Vendors & Third Parties

We are only as strong as our weakest link, right?  When we hire suppliers, connect to external systems, or bring data in/out of our network we open things up to risks that are present in those environments also.

Generally, an assessment must be done on your third parties, especially if you transmit or receive private or customer information with them.This is often started by exchanging questionnaires with your third parties and hoping that they provide accurate answers.It’s especially tough if you are the smaller entity in the agreement.

There are some general guidelines that you can follow when building out a third-party risk program, especially in the crypto space where most vendors have immature processes.

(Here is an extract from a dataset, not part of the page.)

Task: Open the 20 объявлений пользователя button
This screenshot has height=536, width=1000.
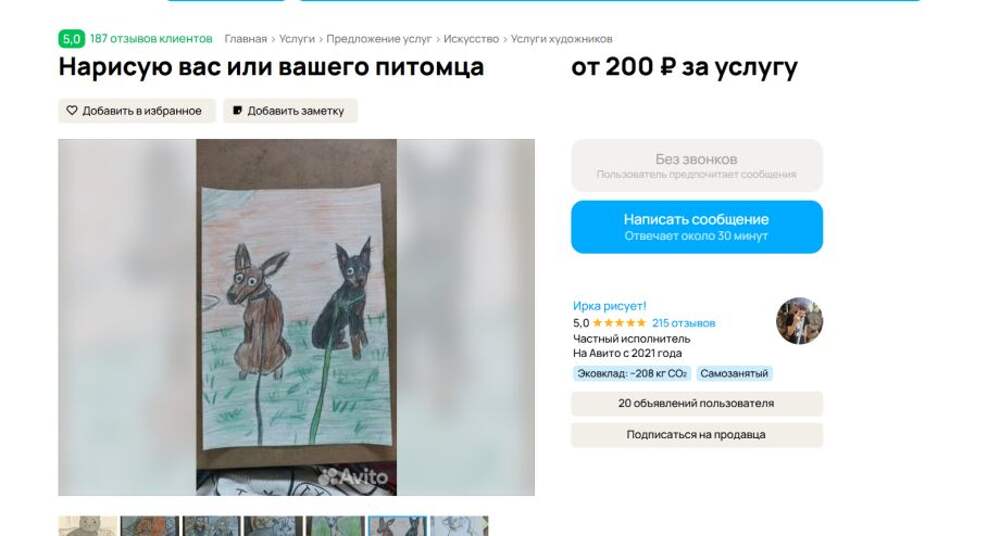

Security Vulnerabilities & Operational Capabilities

Within something like a crypto exchange, it is almost never the blockchain that gets compromised. In fact, it is very unlikely that cryptography is what will be compromised. What is likely is that your web site could have a failure, there are logic problems in the forms, user errors in logging in or out, problems with cookies, cross-site-scripting, or operational flow misses which allow attackers to compromise the exchange. Testing your smart contract will not uncover any of these flaws, which is why it is important to review the more traditional things that you can do to analyze your full system surface area of attack.

In 2019 there have been seven major attacks (and lots of small ones) that have resulted in 4.4 billion in losses. That’s not a small amount, and you absolutely need to do whatever you can to ensure that you don’t add to this statistic.

It is absolutely not enough anymore to simply run an open source script against your code or review your smart contract. What you need to realize is that your entire environment is in-scope when it comes to risk and attacks – especially the technical bits that connect to the internet which are directly accessible by robotic botnet attacks and well-funded threat actors. It is important to do full penetration tests from the external and internal perspective, it is important to scan and repair vulnerabilities, and it is important to monitor for operational and security alerts, which may be attacks.

Unless you have spent significantly on security staff who have traditional cybersecurity expertise, including systems security, pentesting, and software development, you should probably bring in a third-party which can build-out and execute against your testing and operational needs.

From Kudelski Security’s viewpoint, testing a crypto exchange is very similar to testing money-flow with heightened secrecy for a private bank. The main categories that we can focus when we do a crypto exchange test include the following areas:

·         User-validation, private documents, user-forms, KYC

·         Data testing, including inflow/outflow of any information taken or presented to the user

·         Money-glow, purchase, sale, crypto-trade

·         Authentication, authorization, enrollment, deletion

·         Software security testing, API testing

·         Architectural review

When you determine the type of vendor to work with on this sort of assessment, you want to bring in experts in all areas of this, not just someone who is good at cryptocurrency. The vast majority of the vulnerabilities have nothing to do with cryptocurrency. Pen testers with years of experience using human validation in addition to automated tools, hardware assessment where there are cold wallets, and additional skills are all things you should look for in your chosen company.

If you are a believer in the future of cryptocurrency, digital tokens, digital twins, security tokens and the new business models in which these enable then you need a secure environment in which to buy, sell, trade and hold on to these tokens. Why wouldn’t you require a level of security of this environment equivalent to that of a first-world banking environment? You should work with a security company to help that has experience in this environment; your customers trust you to do the right thing.